Corruption can be performed by fraudster employees who intentionally and wrongfully use their influence to gain personal financial gain from company business transaction. It can be limited to a particular department or it may exist in all structural levels. It is vital for a company to review financial status routinely to ensure proper accounting and reporting procedures are followed in entirety of company business transactions. It is extremely important to review before an end of year transactions with heavy amounts to ensure validity of amount and services occurred in that financial year.
There are many other red flags an investigator or auditor can find to detect such recording of expenses in wrong period. For example when there is an abnormal growth in number of day’s sales in receivable or decline in day’s purchases in accounts payable. These abnormalities and abuse can be avoided through reviewing acquisitions journal, general ledger and accounts payable master file to ensure that there are no large or unusual amounts. Also review vendors’ invoices, receiving reports, purchase orders and purchase requisitions to verify that they are valid and are for reasonable amounts.
Trace inventory acquisitions to the inventory master file to verify that items recorded as inventory are all valid. Trace receiving reports and vendors’ invoices to the acquisitions journal to verify that all received goods have been properly recorded. Compare transactions recorded in the acquisitions journal to the vendors’ invoices, receiving reports, purchase orders, and purchase requisitions to verify that they have been recorded at their correct amounts, date, and quantities.
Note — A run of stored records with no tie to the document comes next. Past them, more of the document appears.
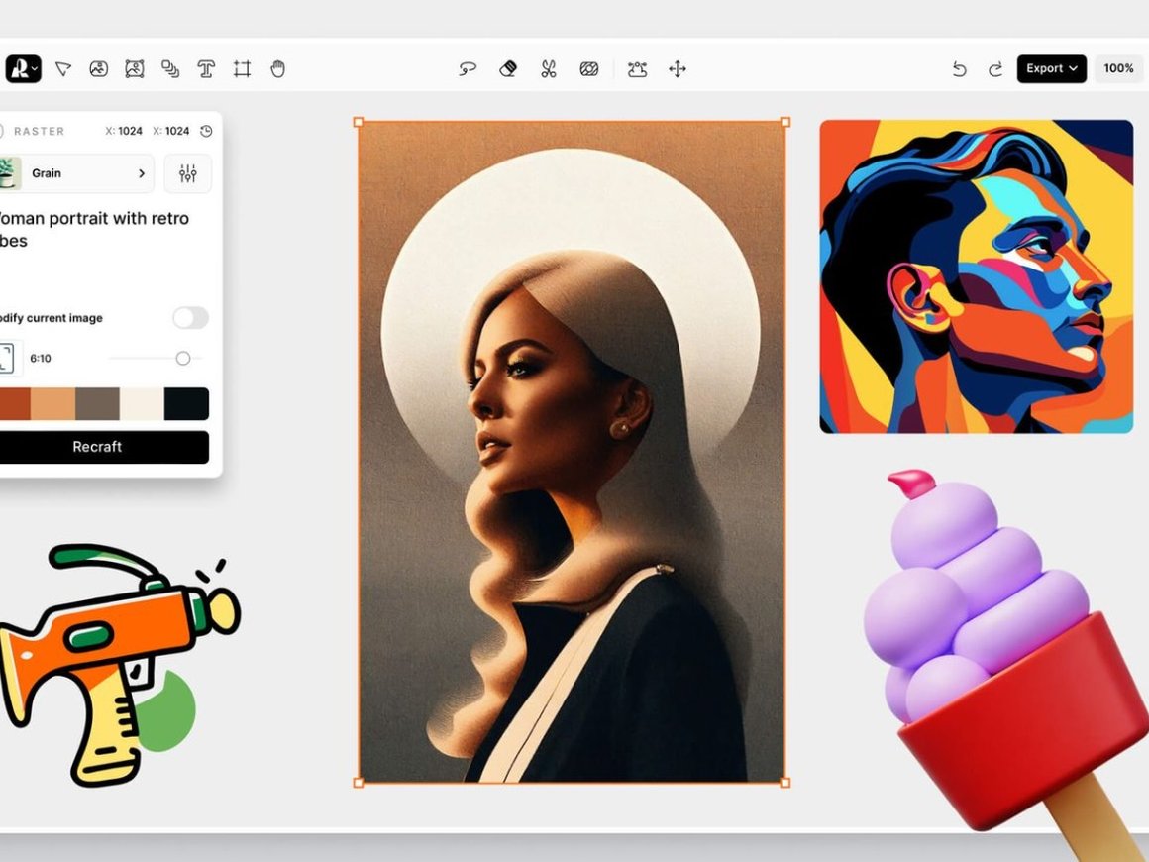
Task: Select the Lasso tool
Action: 468,69
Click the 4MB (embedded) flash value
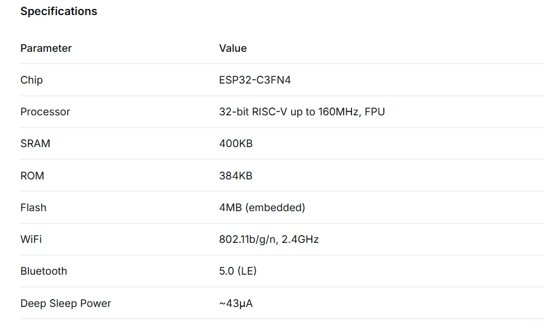This screenshot has height=322, width=559. [x=262, y=207]
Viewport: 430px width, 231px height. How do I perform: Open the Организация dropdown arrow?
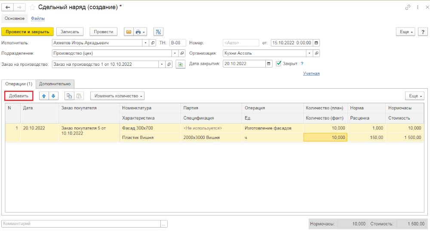(309, 53)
Other factors that aided in this investigation are from checking cash, and disbursement journal entries to be dated with the date of the check. The related monthly general ledger summary entries shall carry the date of the month summarized. Procedures that need to be implemented to ensure that fraudulent processing of vendor invoices does not exists would consist of: • Only original invoices being processed for payment • Proper authorization obtained for price differences on invoices Proper authorization obtained for quantity differences on invoices • Invoices received from authorized vendors • Check stock should have pre-printed sequential numbers and logged in a register • Separation of duty for printing and mailing of vendor checks • Separation of duty for computer vendor master’s listing and updates • Ensure merchandise is properly delivered to a company facility. • Reviewing general ledger entries for unusual amount and date of the year.
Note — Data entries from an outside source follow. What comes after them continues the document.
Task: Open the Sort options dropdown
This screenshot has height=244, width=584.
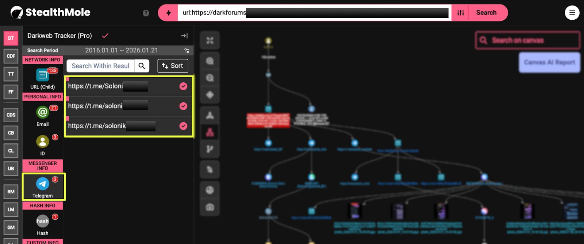Action: tap(173, 66)
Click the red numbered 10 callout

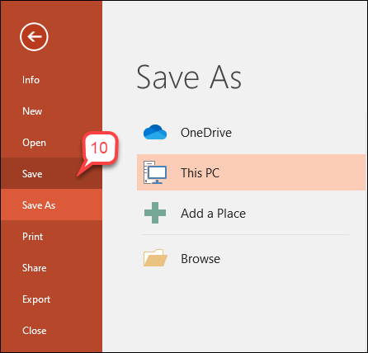click(x=100, y=148)
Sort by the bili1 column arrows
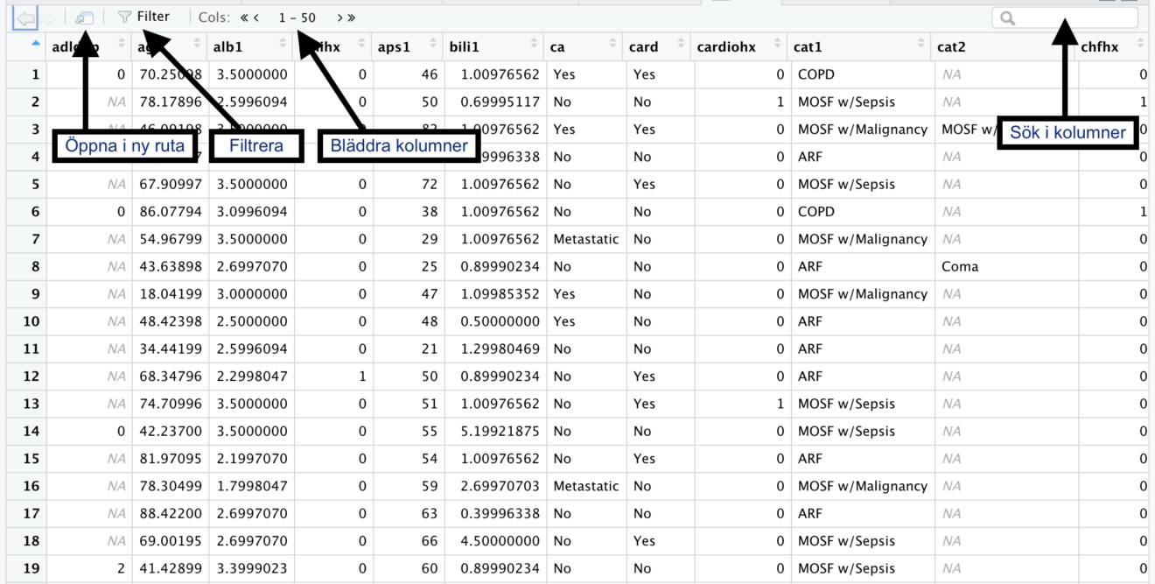Viewport: 1155px width, 584px height. (533, 44)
The substantive procedures to test effectiveness of internal controls for recording expense is to examine accounting records, reports, documents, control related activities, and client procedures. The implementation of above mentioned procedures will decrease the risk of fraud and abuse in an organization. References: Wells, J. T. (2005). Principles of Fraud Examination. Hoboken, NJ: McGraw-Hill. Mulford, C. W. , & Comiskey, E. E. (2002). The Financial Numbers Game. Hoboken, NJ: John Wiley & Sons, Inc.